> EXERCISE:
Below are the entries to work from; restate word for word the portion that opens with the line containing "Tap Android recent apps square button" and closes with the line containing "Given: Click the up-down", keeping both.

> Data extracted from a collection:
::::
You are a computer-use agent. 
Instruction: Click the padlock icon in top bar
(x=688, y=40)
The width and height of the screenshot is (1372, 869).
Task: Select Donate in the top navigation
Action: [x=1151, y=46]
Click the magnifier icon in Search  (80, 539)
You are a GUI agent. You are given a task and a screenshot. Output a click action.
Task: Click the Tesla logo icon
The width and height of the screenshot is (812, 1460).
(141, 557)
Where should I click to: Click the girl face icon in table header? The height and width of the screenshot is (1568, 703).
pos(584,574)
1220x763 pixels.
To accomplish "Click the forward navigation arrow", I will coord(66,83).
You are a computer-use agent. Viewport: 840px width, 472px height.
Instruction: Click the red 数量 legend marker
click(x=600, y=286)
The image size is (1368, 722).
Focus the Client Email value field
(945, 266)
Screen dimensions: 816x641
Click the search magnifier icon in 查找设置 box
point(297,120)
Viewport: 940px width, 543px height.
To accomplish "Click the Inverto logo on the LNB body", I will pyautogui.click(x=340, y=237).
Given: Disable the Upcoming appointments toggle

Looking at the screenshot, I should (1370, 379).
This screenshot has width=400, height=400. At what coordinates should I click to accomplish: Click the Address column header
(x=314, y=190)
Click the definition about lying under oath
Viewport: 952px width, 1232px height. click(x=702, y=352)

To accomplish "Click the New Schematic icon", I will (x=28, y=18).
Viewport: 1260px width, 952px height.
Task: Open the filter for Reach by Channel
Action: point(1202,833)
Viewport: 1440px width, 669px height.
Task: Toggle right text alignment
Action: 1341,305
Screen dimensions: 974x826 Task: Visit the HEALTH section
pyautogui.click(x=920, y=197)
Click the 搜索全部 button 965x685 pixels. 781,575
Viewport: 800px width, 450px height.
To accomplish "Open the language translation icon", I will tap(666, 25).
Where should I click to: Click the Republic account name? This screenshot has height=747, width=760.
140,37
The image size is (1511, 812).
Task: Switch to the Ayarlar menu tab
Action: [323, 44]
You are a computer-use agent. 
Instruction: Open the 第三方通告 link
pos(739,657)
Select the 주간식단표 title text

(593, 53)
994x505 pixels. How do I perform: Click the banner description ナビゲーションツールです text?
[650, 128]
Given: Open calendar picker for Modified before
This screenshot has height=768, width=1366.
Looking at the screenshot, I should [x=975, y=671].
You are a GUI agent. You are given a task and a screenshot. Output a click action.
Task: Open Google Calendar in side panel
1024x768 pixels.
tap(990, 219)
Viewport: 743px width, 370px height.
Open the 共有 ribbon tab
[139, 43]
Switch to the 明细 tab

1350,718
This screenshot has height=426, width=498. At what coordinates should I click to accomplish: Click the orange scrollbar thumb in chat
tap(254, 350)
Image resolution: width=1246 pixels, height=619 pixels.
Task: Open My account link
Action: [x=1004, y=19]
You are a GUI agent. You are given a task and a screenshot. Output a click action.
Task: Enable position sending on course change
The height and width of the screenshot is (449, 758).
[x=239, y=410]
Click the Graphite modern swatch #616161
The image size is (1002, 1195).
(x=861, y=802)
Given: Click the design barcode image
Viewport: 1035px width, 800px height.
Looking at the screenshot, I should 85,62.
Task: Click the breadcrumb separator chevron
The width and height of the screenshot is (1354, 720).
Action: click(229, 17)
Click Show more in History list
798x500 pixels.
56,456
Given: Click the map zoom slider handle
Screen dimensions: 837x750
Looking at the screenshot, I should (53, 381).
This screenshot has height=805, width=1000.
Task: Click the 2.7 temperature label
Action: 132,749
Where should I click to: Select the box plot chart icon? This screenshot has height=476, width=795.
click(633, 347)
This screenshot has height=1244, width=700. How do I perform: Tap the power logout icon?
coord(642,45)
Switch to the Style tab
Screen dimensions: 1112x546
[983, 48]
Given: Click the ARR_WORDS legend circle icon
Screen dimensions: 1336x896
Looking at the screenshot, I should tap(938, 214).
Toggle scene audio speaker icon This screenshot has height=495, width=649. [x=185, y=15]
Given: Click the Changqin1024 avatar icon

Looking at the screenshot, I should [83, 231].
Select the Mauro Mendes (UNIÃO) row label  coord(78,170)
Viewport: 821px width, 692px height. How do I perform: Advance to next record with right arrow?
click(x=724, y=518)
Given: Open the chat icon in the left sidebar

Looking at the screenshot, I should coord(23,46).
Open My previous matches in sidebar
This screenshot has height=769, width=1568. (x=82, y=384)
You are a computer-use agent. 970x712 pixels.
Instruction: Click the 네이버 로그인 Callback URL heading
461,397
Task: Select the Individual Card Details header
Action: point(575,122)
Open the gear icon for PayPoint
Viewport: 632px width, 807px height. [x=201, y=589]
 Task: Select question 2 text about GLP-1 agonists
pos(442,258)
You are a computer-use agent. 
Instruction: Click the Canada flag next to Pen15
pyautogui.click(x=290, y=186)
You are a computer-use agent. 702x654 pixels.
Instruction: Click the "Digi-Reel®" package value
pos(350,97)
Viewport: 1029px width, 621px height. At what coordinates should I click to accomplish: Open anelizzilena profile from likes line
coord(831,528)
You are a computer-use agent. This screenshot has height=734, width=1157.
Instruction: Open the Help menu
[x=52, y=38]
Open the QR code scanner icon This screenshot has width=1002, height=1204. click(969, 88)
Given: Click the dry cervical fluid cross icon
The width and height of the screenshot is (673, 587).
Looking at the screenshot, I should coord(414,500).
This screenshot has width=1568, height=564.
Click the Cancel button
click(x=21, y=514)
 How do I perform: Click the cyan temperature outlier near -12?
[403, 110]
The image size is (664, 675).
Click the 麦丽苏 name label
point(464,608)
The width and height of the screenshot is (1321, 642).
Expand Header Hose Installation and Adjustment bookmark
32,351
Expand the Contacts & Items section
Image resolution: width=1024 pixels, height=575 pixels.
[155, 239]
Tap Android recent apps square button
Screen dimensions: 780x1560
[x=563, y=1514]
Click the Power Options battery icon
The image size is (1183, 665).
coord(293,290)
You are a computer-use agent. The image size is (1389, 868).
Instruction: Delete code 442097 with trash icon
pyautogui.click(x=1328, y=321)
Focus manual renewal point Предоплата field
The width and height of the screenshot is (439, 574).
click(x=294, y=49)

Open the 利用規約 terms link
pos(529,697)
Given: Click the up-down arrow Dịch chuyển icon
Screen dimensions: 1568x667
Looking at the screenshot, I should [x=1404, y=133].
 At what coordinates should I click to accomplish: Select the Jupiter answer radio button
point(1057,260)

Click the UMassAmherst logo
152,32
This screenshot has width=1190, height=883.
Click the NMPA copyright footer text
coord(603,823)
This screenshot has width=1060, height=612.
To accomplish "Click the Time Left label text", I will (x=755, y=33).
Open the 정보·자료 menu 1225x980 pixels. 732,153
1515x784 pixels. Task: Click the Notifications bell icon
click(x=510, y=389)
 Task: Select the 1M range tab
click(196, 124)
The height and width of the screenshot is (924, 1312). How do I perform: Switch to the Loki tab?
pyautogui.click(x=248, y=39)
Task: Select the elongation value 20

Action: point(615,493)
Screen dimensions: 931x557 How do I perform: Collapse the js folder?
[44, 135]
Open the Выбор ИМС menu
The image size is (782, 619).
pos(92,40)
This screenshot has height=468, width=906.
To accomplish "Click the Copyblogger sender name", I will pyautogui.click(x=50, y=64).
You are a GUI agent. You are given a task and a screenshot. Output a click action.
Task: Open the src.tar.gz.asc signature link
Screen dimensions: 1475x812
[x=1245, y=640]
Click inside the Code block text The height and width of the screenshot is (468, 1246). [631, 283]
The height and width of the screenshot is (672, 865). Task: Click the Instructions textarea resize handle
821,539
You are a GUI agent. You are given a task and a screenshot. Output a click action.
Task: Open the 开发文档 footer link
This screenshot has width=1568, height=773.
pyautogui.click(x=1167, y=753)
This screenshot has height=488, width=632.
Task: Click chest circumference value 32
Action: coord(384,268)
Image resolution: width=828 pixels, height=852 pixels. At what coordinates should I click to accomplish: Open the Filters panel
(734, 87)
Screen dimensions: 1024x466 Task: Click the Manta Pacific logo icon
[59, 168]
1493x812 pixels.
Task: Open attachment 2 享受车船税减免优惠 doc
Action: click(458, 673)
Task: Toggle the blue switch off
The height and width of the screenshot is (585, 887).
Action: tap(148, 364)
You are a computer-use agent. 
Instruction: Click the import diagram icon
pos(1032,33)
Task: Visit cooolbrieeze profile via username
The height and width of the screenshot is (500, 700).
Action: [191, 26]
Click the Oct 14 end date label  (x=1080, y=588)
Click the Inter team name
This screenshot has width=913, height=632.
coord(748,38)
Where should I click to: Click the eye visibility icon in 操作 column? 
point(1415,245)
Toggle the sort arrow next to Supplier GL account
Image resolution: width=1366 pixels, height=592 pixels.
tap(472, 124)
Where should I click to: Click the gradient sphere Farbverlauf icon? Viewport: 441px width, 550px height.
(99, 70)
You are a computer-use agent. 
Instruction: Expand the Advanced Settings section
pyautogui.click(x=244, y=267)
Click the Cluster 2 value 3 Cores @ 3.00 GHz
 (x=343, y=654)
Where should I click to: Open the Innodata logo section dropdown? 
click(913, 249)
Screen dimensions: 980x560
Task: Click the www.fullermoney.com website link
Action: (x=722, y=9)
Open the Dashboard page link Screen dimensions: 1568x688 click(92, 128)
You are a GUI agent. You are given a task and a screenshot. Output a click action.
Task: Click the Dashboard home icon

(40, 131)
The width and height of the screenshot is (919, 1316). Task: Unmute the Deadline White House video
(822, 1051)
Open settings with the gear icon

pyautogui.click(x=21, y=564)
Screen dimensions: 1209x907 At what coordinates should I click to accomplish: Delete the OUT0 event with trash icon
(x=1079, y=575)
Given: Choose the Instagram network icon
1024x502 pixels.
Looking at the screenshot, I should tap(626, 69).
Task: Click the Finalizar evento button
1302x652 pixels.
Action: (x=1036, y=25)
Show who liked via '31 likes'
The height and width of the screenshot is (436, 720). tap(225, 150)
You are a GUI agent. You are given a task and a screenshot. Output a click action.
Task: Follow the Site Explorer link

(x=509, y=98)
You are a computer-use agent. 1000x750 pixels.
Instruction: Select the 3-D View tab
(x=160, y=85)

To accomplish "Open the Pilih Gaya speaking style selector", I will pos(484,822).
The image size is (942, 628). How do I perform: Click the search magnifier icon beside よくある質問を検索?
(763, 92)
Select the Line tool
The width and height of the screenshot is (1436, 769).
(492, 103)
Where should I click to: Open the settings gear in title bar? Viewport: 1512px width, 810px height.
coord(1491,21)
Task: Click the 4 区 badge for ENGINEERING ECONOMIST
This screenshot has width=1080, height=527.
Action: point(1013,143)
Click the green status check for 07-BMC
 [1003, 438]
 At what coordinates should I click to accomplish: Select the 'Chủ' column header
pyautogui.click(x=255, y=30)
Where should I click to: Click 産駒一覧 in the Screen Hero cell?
::::
> YOUR SOLUTION:
Tap Android recent apps square button
Screen dimensions: 780x1560
[x=563, y=1514]
Click the Power Options battery icon
The image size is (1183, 665).
coord(293,290)
You are a computer-use agent. The image size is (1389, 868).
Instruction: Delete code 442097 with trash icon
pyautogui.click(x=1328, y=321)
Focus manual renewal point Предоплата field
The width and height of the screenshot is (439, 574).
click(x=294, y=49)

Open the 利用規約 terms link
pos(529,697)
Given: Click the up-down arrow Dịch chuyển icon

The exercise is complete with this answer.